MOON REGAN TRANSANTARCTIC EXPEDITION

Winston Wong | Imperial College London

Andrew Regan on Antarctica

Andrew Regan on Antarctica

We all swan around being senior lion in our own little world, don’t we? But out there, no matter who you are, where you are, what you are – you rely on yourself and your teammates. You have to sort a problem out, and you have to find the solution or you’re going to die.

There are lots of harsh environments in the world, and you have to be aware that there are a lot of things that can kill you – and that things can change very, very quickly. You have to be able to deal with it.

The first time I was lucky enough to go to Antarctica, it affected me in a positive way. It’s a brilliant sanity check, being there. It’s a wake-up call about what matters in life. It’s made me more intolerant about wasting time. You should be trying to enjoy yourself as much as possible – I can’t stand people who moan…

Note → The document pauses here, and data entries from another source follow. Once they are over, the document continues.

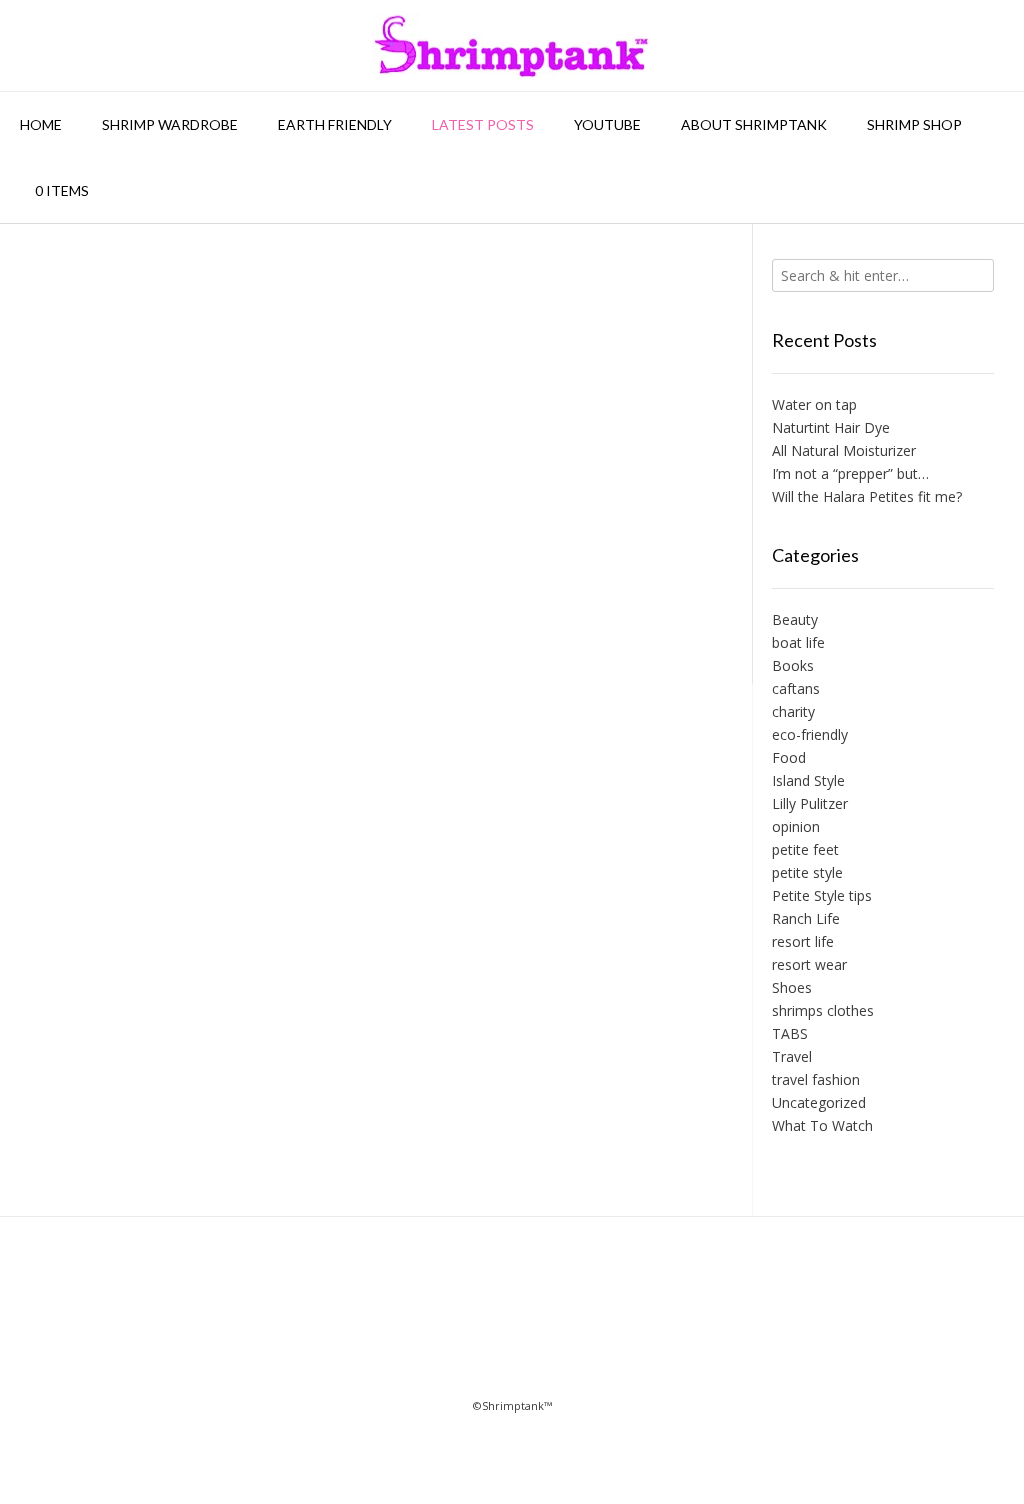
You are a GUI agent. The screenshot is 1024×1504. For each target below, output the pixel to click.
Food (789, 757)
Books (793, 665)
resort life (803, 941)
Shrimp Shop (914, 124)
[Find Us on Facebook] (423, 1327)
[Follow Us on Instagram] (600, 1327)
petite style (807, 872)
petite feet (805, 849)
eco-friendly (810, 734)
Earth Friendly (335, 124)
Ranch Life (806, 918)
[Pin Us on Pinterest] (659, 1327)
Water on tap (814, 404)
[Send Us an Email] (364, 1327)
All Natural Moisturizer (844, 450)
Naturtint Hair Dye (831, 427)
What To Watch (822, 1125)
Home (41, 124)
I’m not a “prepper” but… (850, 473)
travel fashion (816, 1079)
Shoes (792, 987)
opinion (796, 826)
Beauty (795, 619)
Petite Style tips (822, 895)
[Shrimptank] (512, 45)
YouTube (607, 124)
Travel (792, 1056)
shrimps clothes (823, 1010)
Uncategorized (819, 1102)
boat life (798, 642)
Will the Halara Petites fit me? (867, 496)
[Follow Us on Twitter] (482, 1327)
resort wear (809, 964)
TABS (790, 1033)
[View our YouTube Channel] (541, 1327)
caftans (796, 688)
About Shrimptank (754, 124)
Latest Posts (483, 124)
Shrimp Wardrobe (170, 124)
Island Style (808, 780)
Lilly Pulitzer (810, 803)
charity (793, 711)
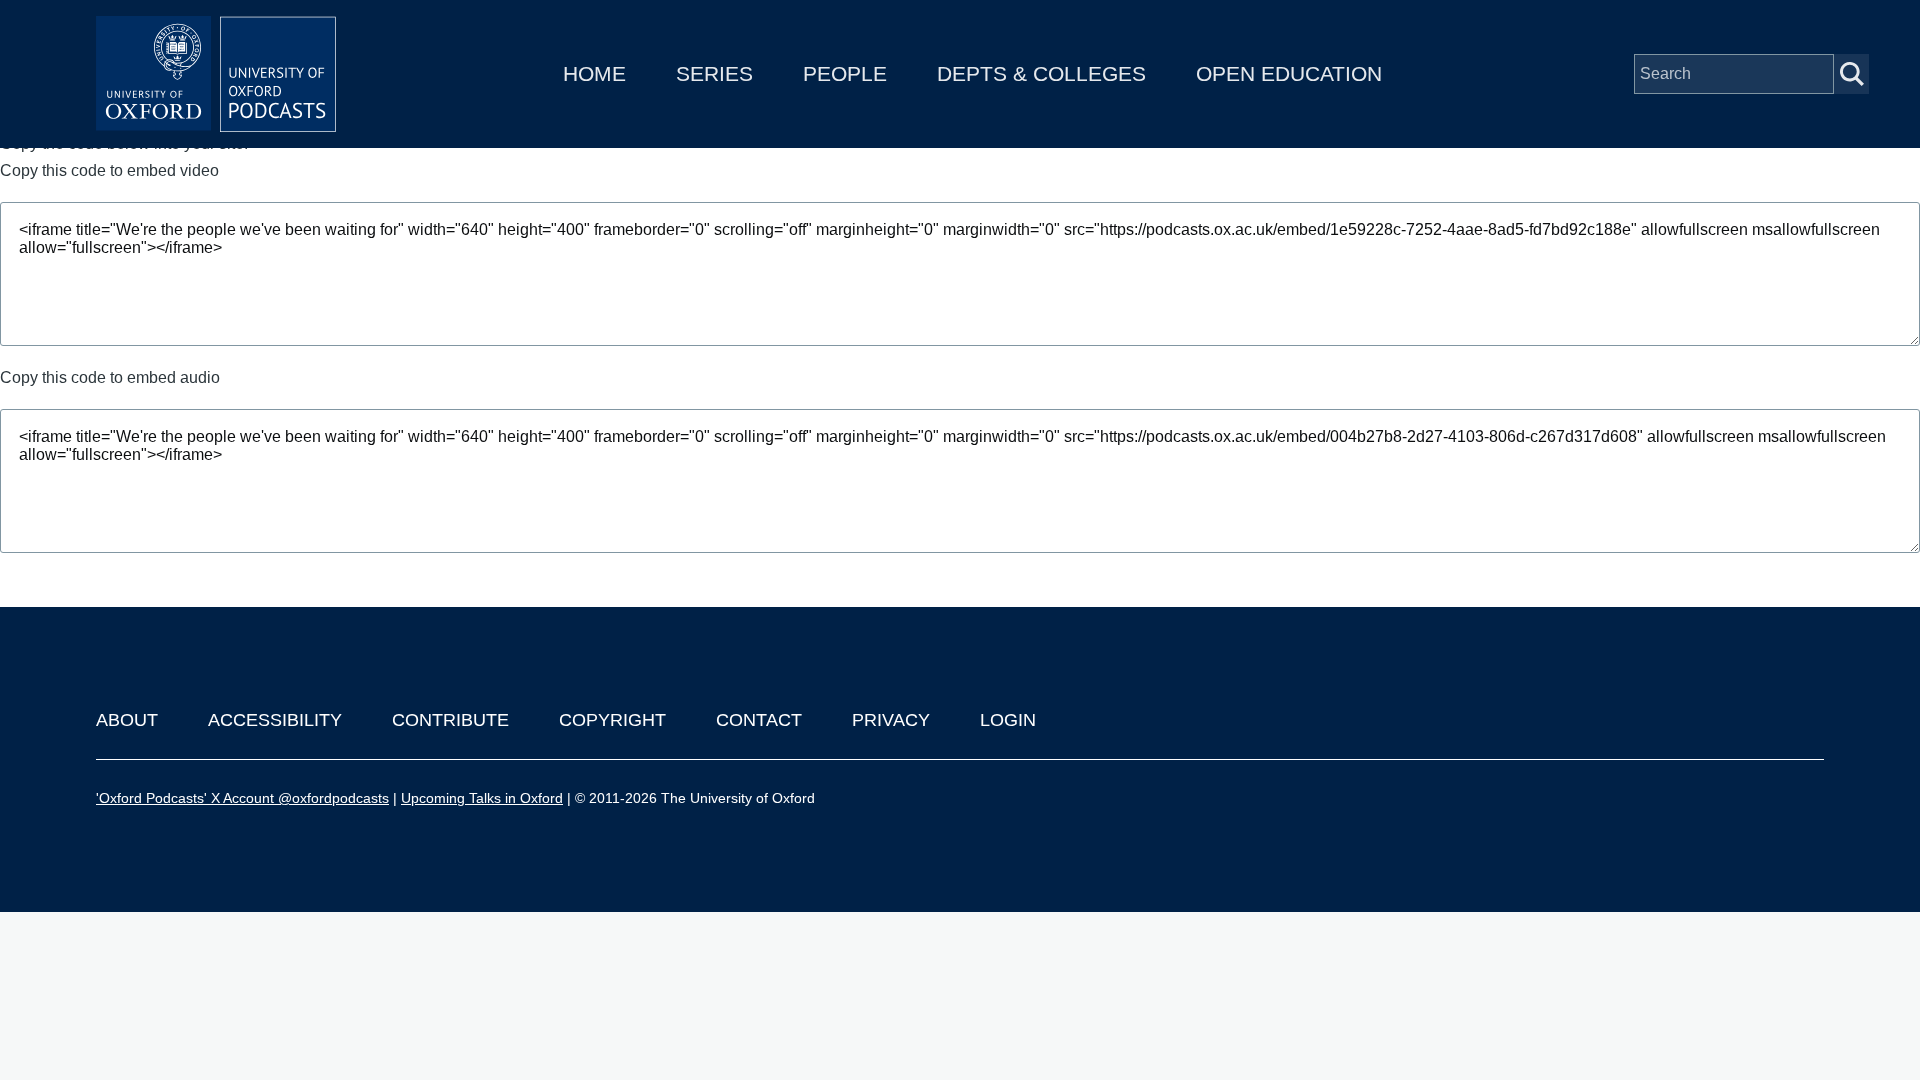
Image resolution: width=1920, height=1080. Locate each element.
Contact (759, 720)
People (845, 73)
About (127, 720)
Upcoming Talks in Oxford (482, 798)
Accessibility (275, 720)
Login (1008, 720)
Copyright (612, 720)
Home (594, 73)
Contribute (450, 720)
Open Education (1289, 73)
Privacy (891, 720)
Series (714, 73)
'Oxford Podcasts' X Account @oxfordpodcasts (242, 798)
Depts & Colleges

Antarctic gives you this massive big picture. You micro-manage your life, and then you just see how enormous this place is. You realise you’re so lucky – you’re only here once and you have so little time. When your time’s over, it’s wasted if you’ve been sitting there waiting for something to happen, and then you look back with unfulfilled wishes. Well I’m not going to do that. I’m going to try my best to achieve my goals.

You have all the time in the world when you’re there. It’s either full-on, or very, very monotonous. For example, you spend a lot of time boiling water. Seven cups of ice make one cup of water – it’s the driest place on earth, so you have to be careful you don’t dehydrate.

Remoteness of Antarctica
Once you get on the Ilyushin [a Russian cargo plane] and leave Punta Arenas [in Chile], you make your last phone calls, you really notice it when you come into land on the ice. You come over the Patriot Hills. The wind has blown down to the bottom of the mountains for millions of years and created blue ice, which forms the ‘runway’. Blue ice is a bit squashy, and you land on that. You come into land on the ice in an aeroplane with wheels, not skis, and you have no means of braking besides reverse thrust. The number of flights each year is entirely weather dependent.

When the Ilyushin takes off – it dawns on you – we’re not getting out of here until that thing comes back. Because you are landing when the weather is not bad, you immediately see the beauty of the place – it’s like – wow.

The scariest moment was when we were in a whiteout. You can’t stop or the engine will freeze, and we didn’t know whether we were in a crevasse field. You don’t really remember those things, because the most amazing things stick in your mind.

If someone does an expedition in Antarctica and says they weren’t scared, they’re either kidding themselves or they’re too scared to admit they were scared.